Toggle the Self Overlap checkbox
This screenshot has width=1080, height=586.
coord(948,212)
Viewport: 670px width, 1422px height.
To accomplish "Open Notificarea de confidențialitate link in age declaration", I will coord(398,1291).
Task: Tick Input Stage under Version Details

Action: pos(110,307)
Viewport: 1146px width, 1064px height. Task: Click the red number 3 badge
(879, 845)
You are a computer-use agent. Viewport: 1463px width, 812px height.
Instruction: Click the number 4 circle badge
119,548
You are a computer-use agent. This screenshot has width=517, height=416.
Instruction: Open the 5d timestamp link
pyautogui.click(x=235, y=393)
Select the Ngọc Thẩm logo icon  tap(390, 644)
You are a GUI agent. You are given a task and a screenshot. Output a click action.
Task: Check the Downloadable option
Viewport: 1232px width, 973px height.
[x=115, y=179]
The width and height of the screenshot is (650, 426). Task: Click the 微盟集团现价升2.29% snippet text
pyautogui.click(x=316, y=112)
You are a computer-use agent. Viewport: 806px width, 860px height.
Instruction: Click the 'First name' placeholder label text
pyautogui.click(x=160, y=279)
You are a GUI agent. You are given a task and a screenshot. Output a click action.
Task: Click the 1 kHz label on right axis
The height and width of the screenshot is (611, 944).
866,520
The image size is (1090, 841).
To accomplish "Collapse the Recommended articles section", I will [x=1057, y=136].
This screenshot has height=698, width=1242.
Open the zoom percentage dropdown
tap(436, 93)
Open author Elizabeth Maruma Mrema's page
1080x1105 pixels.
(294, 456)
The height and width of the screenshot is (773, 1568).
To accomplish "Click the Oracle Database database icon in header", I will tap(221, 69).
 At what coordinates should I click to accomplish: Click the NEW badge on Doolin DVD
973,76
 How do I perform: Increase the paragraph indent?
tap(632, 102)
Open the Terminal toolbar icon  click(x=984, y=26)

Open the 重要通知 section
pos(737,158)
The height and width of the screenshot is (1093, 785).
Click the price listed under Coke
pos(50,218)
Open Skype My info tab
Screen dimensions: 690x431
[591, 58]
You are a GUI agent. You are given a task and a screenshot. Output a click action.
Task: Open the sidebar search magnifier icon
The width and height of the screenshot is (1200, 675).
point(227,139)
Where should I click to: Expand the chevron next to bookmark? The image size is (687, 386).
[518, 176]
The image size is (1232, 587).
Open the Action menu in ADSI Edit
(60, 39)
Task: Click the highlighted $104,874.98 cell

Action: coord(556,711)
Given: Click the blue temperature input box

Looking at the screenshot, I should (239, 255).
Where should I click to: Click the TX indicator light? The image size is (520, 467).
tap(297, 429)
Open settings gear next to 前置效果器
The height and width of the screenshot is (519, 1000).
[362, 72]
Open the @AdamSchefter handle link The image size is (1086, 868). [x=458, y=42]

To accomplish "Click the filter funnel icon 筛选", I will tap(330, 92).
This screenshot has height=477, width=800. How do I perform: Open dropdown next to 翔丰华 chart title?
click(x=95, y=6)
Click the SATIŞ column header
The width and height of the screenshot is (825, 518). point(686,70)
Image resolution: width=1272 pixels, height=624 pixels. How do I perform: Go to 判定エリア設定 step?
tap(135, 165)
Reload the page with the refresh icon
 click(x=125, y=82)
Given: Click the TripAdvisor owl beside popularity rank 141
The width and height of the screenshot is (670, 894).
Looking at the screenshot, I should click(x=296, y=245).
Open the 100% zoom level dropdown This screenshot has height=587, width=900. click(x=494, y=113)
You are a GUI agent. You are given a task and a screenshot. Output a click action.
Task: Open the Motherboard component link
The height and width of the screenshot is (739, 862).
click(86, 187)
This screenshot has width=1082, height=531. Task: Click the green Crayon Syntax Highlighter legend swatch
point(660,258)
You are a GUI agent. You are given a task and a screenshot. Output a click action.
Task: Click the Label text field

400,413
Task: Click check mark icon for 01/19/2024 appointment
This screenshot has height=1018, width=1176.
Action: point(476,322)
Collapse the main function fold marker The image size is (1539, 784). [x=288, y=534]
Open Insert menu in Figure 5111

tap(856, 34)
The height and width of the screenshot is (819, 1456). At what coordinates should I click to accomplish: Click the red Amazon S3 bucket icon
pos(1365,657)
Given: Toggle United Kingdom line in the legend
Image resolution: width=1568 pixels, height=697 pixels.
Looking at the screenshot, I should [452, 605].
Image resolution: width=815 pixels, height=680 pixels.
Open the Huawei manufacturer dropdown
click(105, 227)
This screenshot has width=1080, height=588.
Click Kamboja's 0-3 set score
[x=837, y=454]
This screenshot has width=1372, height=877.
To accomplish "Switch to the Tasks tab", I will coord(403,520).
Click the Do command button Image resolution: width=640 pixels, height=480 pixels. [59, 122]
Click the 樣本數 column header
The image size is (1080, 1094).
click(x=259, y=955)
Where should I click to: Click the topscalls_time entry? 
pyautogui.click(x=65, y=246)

▶ Directive
Revise the records above by replacing each occurrence of "Viewport" with "Window", leaving every other part unchanged.

▶ Answer below
Toggle the Self Overlap checkbox
This screenshot has width=1080, height=586.
coord(948,212)
Window: 670px width, 1422px height.
To accomplish "Open Notificarea de confidențialitate link in age declaration", I will coord(398,1291).
Task: Tick Input Stage under Version Details

Action: pos(110,307)
Window: 1146px width, 1064px height. Task: Click the red number 3 badge
(879, 845)
You are a computer-use agent. Window: 1463px width, 812px height.
Instruction: Click the number 4 circle badge
119,548
You are a computer-use agent. This screenshot has width=517, height=416.
Instruction: Open the 5d timestamp link
pyautogui.click(x=235, y=393)
Select the Ngọc Thẩm logo icon  tap(390, 644)
You are a GUI agent. You are given a task and a screenshot. Output a click action.
Task: Check the Downloadable option
Window: 1232px width, 973px height.
[x=115, y=179]
The width and height of the screenshot is (650, 426). Task: Click the 微盟集团现价升2.29% snippet text
pyautogui.click(x=316, y=112)
You are a computer-use agent. Window: 806px width, 860px height.
Instruction: Click the 'First name' placeholder label text
pyautogui.click(x=160, y=279)
You are a GUI agent. You are given a task and a screenshot. Output a click action.
Task: Click the 1 kHz label on right axis
The height and width of the screenshot is (611, 944).
866,520
The image size is (1090, 841).
To accomplish "Collapse the Recommended articles section", I will [x=1057, y=136].
This screenshot has height=698, width=1242.
Open the zoom percentage dropdown
tap(436, 93)
Open author Elizabeth Maruma Mrema's page
1080x1105 pixels.
(294, 456)
The height and width of the screenshot is (773, 1568).
To accomplish "Click the Oracle Database database icon in header", I will tap(221, 69).
 At what coordinates should I click to accomplish: Click the NEW badge on Doolin DVD
973,76
 How do I perform: Increase the paragraph indent?
tap(632, 102)
Open the Terminal toolbar icon  click(x=984, y=26)

Open the 重要通知 section
pos(737,158)
The height and width of the screenshot is (1093, 785).
Click the price listed under Coke
pos(50,218)
Open Skype My info tab
Screen dimensions: 690x431
[591, 58]
You are a GUI agent. You are given a task and a screenshot. Output a click action.
Task: Open the sidebar search magnifier icon
The width and height of the screenshot is (1200, 675).
point(227,139)
Where should I click to: Expand the chevron next to bookmark? The image size is (687, 386).
[518, 176]
The image size is (1232, 587).
Open the Action menu in ADSI Edit
(60, 39)
Task: Click the highlighted $104,874.98 cell

Action: coord(556,711)
Given: Click the blue temperature input box

Looking at the screenshot, I should (239, 255).
Where should I click to: Click the TX indicator light? The image size is (520, 467).
tap(297, 429)
Open settings gear next to 前置效果器
The height and width of the screenshot is (519, 1000).
[362, 72]
Open the @AdamSchefter handle link The image size is (1086, 868). [x=458, y=42]

To accomplish "Click the filter funnel icon 筛选", I will tap(330, 92).
This screenshot has height=477, width=800. How do I perform: Open dropdown next to 翔丰华 chart title?
click(x=95, y=6)
Click the SATIŞ column header
The width and height of the screenshot is (825, 518). point(686,70)
Image resolution: width=1272 pixels, height=624 pixels. How do I perform: Go to 判定エリア設定 step?
tap(135, 165)
Reload the page with the refresh icon
 click(x=125, y=82)
Given: Click the TripAdvisor owl beside popularity rank 141
The width and height of the screenshot is (670, 894).
Looking at the screenshot, I should click(x=296, y=245).
Open the 100% zoom level dropdown This screenshot has height=587, width=900. click(x=494, y=113)
You are a GUI agent. You are given a task and a screenshot. Output a click action.
Task: Open the Motherboard component link
The height and width of the screenshot is (739, 862).
click(86, 187)
This screenshot has width=1082, height=531. Task: Click the green Crayon Syntax Highlighter legend swatch
point(660,258)
You are a GUI agent. You are given a task and a screenshot. Output a click action.
Task: Click the Label text field

400,413
Task: Click check mark icon for 01/19/2024 appointment
This screenshot has height=1018, width=1176.
Action: point(476,322)
Collapse the main function fold marker The image size is (1539, 784). [x=288, y=534]
Open Insert menu in Figure 5111

tap(856, 34)
The height and width of the screenshot is (819, 1456). At what coordinates should I click to accomplish: Click the red Amazon S3 bucket icon
pos(1365,657)
Given: Toggle United Kingdom line in the legend
Image resolution: width=1568 pixels, height=697 pixels.
Looking at the screenshot, I should [452, 605].
Image resolution: width=815 pixels, height=680 pixels.
Open the Huawei manufacturer dropdown
click(105, 227)
This screenshot has width=1080, height=588.
Click Kamboja's 0-3 set score
[x=837, y=454]
This screenshot has width=1372, height=877.
To accomplish "Switch to the Tasks tab", I will coord(403,520).
Click the Do command button Image resolution: width=640 pixels, height=480 pixels. [59, 122]
Click the 樣本數 column header
The image size is (1080, 1094).
click(x=259, y=955)
Where should I click to: Click the topscalls_time entry? 
pyautogui.click(x=65, y=246)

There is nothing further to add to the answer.